I've tried capturing debug info but wasn't able to catch it in the middle of the latest failure. When it happens, DNS resolution is down for maybe 2-5min, then comes back again for no apparent reason.
Debug Token:
https://tricorder.pi-hole.net/w66RXrSS/
Config details
I built this pihole box intending it to replace an existing proof-of-concept install on my network. The config should be quite similar, and I copied the config from the old one using Teleporter, checking all the checkboxes during import.
It's somewhat messy, but my network has a few DHCP servers running on the same segment with non-overlapping IP pools: the Unifi USG3 gateway, the old pihole box, and the new pihole box. This setup has allowed me to test enabling pihole filtering for devices on the network without making it a single point of failure.
I would eventually like to make this new pihole the sole DHCP server and DNS resolver on the network, and then later add a second similarly-configured pihole for high availability.
The old pihole install is an RPi 4 running Raspbian, the new one is a Radxa RockPi S running Ubuntu 20.04 with Radxa's custom 4.4 kernel for the hardware. Both are attached by onboard ethernet and I have no reason to doubt their reliability.
My internet connection has native v4 and v6 support. My ISP delegates a prefix to the router and clients autoconfigure themselves. As such, I've enabled v4 and v6 upstream resolvers in Pihole.
Evidence from logs
Setting DEBUG_QUERIES=true
I can see the following in pihole-FTL.log:
[2022-01-12 17:21:40.241 111183M] **** new UDP IPv4 query[A] query "mail.google.com" from eth0/192.168.1.70#37148 (ID 6726, FTL 29316, src/dnsmasq/forward.c:1601)

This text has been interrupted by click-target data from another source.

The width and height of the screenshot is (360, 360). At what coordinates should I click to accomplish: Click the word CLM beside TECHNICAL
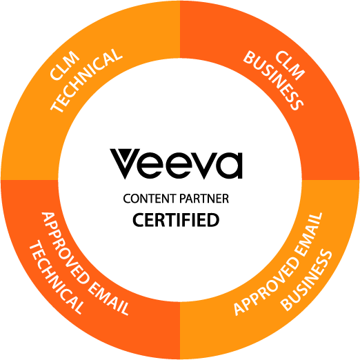click(65, 66)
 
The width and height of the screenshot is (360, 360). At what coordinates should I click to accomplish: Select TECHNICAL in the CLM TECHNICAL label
click(86, 81)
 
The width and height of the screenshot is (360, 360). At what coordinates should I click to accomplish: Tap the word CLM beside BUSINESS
click(290, 66)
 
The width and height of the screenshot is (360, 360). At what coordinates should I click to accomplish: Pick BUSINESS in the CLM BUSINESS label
click(273, 81)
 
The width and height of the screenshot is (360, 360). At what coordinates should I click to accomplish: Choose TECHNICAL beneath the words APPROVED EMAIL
click(56, 279)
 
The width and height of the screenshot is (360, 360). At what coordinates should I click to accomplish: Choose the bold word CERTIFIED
click(176, 220)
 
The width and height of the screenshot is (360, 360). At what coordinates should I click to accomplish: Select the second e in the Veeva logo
click(179, 165)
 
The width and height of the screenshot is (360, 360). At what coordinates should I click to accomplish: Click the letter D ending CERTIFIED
click(213, 220)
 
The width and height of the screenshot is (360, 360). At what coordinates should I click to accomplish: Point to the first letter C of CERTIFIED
click(138, 220)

[2022-01-12 17:21:40.241 111183M] mail.google.com is known as not to be blocked
[2022-01-12 17:21:40.242 111183M] **** got cache reply: error is REFUSED (nowhere to forward to) (ID 6726, src/dnsmasq/rfc1035.c:1110)
[2022-01-12 17:21:40.243 111183M] EDE: network error (23)
[2022-01-12 17:21:40.243 111183M] Set reply to REFUSED (8) in src/dnsmasq_interface.c:2071
All the failures follow this same format. The corresponding log entry is pihole.log is
Jan 12 17:21:40 dnsmasq[111183]: query[A] mail.google.com from 192.168.1.70
Jan 12 17:21:40 dnsmasq[111183]: config error is REFUSED (EDE: network error)
The old pihole installation has never exhibited this behaviour. At first I thought it was a genuine upstream problem, because the old install uses OpenDNS and I'm trying Cloudflare on the new one. Changing the new pihole to use OpenDNS instead has not fixed the problem.
Hypotheses
I can't think of any reason why this would happen, particularly only on this pihole installation. The internet connection is quite stable, and this pihole hasn't been rebooted or anything recently.
The only scenario I can come up with is something like:
- A very brief transient network failure occurs
- A client requests DNS resolution during this loss of connectivity
- Pihole/dnsmasq queries all its upstream, finds it can't reach any of them, and returns REFUSED to the client
- Pihole/dnsmasq caches this failure, and continues to return REFUSED for a period of time even once the upstream network issue has cleared
- Eventually the negative-cache times out and behaviour returns to normal
However I don't think dnsmasq caches connection errors, and it wouldn't explain why the resolution failure sometimes lasts 1-2min and sometimes lasts for 5min. Also, apps with existing connections keep working fine so I'm quite convinced it's not a connectivity issue.